*How to complete this task*.
The job is to output each record again, character for character.

[Collected data entries]
---
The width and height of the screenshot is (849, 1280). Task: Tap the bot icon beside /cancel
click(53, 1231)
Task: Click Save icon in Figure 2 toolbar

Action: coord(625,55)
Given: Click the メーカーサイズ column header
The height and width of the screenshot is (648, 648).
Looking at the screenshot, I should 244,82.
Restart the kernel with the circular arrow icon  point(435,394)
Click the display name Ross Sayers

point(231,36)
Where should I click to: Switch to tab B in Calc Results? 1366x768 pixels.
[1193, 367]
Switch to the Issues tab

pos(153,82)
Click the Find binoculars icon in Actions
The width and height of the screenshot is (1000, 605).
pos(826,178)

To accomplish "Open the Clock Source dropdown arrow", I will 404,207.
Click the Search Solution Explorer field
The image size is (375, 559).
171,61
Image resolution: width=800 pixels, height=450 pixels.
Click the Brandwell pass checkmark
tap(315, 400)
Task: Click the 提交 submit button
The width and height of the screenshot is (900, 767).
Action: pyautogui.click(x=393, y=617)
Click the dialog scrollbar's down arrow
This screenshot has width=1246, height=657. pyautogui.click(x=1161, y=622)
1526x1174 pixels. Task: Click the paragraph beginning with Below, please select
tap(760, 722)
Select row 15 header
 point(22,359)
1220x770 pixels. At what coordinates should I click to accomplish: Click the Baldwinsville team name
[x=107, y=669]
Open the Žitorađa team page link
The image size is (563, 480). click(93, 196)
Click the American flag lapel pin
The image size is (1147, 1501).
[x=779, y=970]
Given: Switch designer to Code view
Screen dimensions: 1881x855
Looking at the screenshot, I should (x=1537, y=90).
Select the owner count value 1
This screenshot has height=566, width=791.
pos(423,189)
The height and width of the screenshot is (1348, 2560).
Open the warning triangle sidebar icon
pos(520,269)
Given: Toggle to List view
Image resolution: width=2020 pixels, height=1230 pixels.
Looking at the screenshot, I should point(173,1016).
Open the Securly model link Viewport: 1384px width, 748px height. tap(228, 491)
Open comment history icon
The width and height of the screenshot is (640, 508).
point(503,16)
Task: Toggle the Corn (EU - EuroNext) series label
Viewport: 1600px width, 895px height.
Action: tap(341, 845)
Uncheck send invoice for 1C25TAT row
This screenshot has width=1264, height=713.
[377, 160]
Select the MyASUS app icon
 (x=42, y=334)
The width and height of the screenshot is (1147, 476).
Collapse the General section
---
*Answer to the exercise*.
The width and height of the screenshot is (849, 1280). Task: Tap the bot icon beside /cancel
click(53, 1231)
Task: Click Save icon in Figure 2 toolbar

Action: coord(625,55)
Given: Click the メーカーサイズ column header
The height and width of the screenshot is (648, 648).
Looking at the screenshot, I should 244,82.
Restart the kernel with the circular arrow icon  point(435,394)
Click the display name Ross Sayers

point(231,36)
Where should I click to: Switch to tab B in Calc Results? 1366x768 pixels.
[1193, 367]
Switch to the Issues tab

pos(153,82)
Click the Find binoculars icon in Actions
The width and height of the screenshot is (1000, 605).
pos(826,178)

To accomplish "Open the Clock Source dropdown arrow", I will 404,207.
Click the Search Solution Explorer field
The image size is (375, 559).
171,61
Image resolution: width=800 pixels, height=450 pixels.
Click the Brandwell pass checkmark
tap(315, 400)
Task: Click the 提交 submit button
The width and height of the screenshot is (900, 767).
Action: pyautogui.click(x=393, y=617)
Click the dialog scrollbar's down arrow
This screenshot has width=1246, height=657. pyautogui.click(x=1161, y=622)
1526x1174 pixels. Task: Click the paragraph beginning with Below, please select
tap(760, 722)
Select row 15 header
 point(22,359)
1220x770 pixels. At what coordinates should I click to accomplish: Click the Baldwinsville team name
[x=107, y=669]
Open the Žitorađa team page link
The image size is (563, 480). click(93, 196)
Click the American flag lapel pin
The image size is (1147, 1501).
[x=779, y=970]
Given: Switch designer to Code view
Screen dimensions: 1881x855
Looking at the screenshot, I should (x=1537, y=90).
Select the owner count value 1
This screenshot has height=566, width=791.
pos(423,189)
The height and width of the screenshot is (1348, 2560).
Open the warning triangle sidebar icon
pos(520,269)
Given: Toggle to List view
Image resolution: width=2020 pixels, height=1230 pixels.
Looking at the screenshot, I should point(173,1016).
Open the Securly model link Viewport: 1384px width, 748px height. tap(228, 491)
Open comment history icon
The width and height of the screenshot is (640, 508).
point(503,16)
Task: Toggle the Corn (EU - EuroNext) series label
Viewport: 1600px width, 895px height.
Action: tap(341, 845)
Uncheck send invoice for 1C25TAT row
This screenshot has width=1264, height=713.
[377, 160]
Select the MyASUS app icon
 (x=42, y=334)
The width and height of the screenshot is (1147, 476).
Collapse the General section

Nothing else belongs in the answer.